Deux études du ministère de l’Education jettent une lumière crue sur les performances en mathématiques des élèves de fin de primaire et de collège. Sur la base d’une évaluation réalisée en 2008 auprès de plus de 8.000 enfants répartis dans 143 écoles et 163 collèges, un peu plus de 40 % des élèves de CM2 (41,4 %) et près de 44 % des élèves de troisième ont des compétences fragiles en mathématiques.
En particulier, en primaire, 3,2 % n’ont acquis « aucune des compétences exigibles » et 11,8 % des écoliers de CM2 « maîtrisent quelques acquis » mais peinent à faire des multiplications. Le ministère note que, dans ces deux groupes, les écoliers sont souvent « pénalisés par leur manque de maîtrise dans le traitement du langage » et sont très rapidement en difficulté, dès lors que l’énoncé se complexifie.
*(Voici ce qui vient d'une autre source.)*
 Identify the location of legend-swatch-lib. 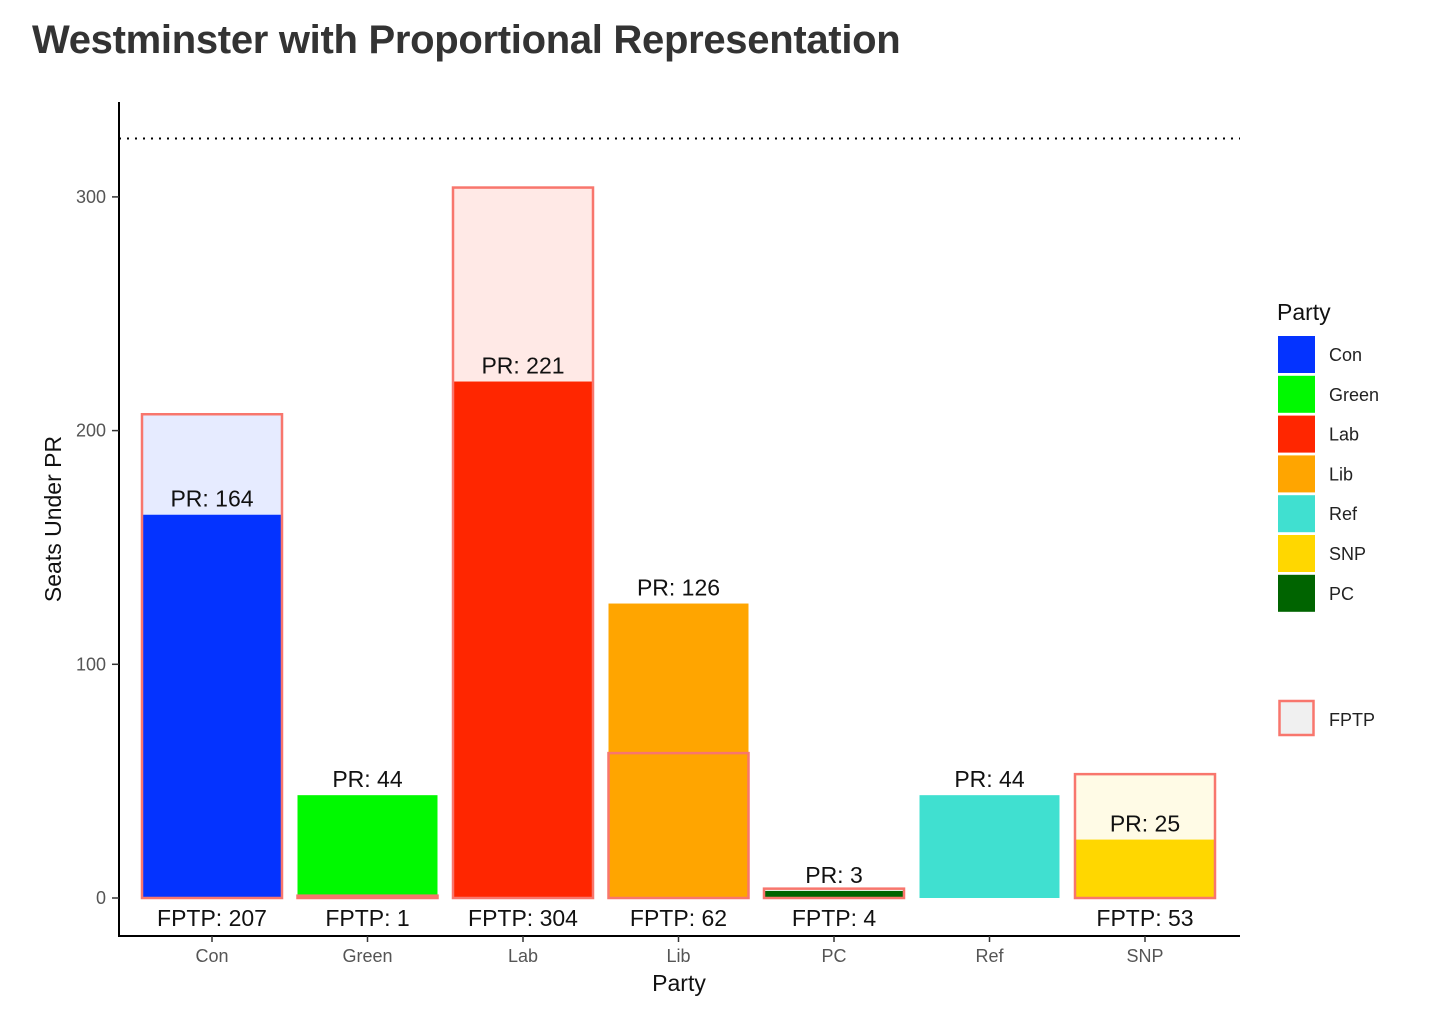
(1296, 474).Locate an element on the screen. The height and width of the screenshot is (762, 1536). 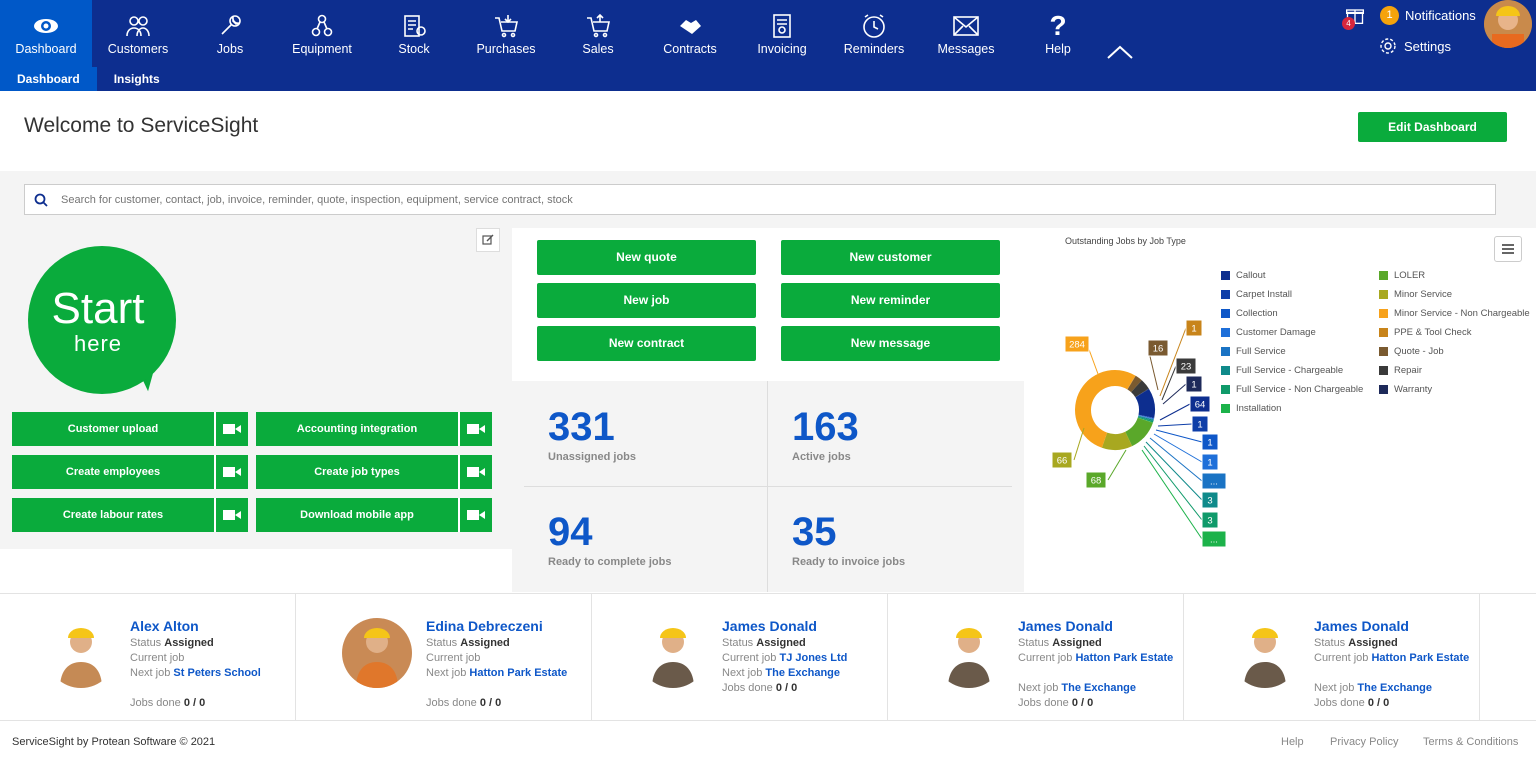
notifications-link: 1 Notifications is located at coordinates (1428, 16).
Un tableau quasi similaire en fin de collège : près de 3 % d’entre eux (2,8 %) « ne maîtrisent aucune des connaissances et compétences attendues » et 12,2 % « ne semblent pas avoir tiré bénéfice des enseignements mathématiques au collège. »
Selon Les Echos, ces deux études « soulignent la grande « hétérogénéité » des niveaux, que le collège, souvent pointé comme « le maillon faible » du système éducatif, n’arrive pas à résorber ». Des disparités comme l’âge, du type d’établissement fréquenté ou encore le milieu sociale pèsent toujours lourd. Ainsi au collège, 70,5 % des élèves des établissements de l’éducation prioritaire appartiennent aux deux groupes les moins performants alors que 71,3 % des élèves des établissements privés sous contrat figurent dans les trois groupes les plus à l’aise.

Enfin, selon Les Echos, les mathématiques restent une matière discriminante. « En termes d’orientation, parmi les élèves souhaitant se diriger vers la voie professionnelle, 74,8 % appartiennent aux groupes les plus faibles, quand ceux qui veulent étudier en lycée général sont 70,7 % à appartenir aux groupes les plus performants ».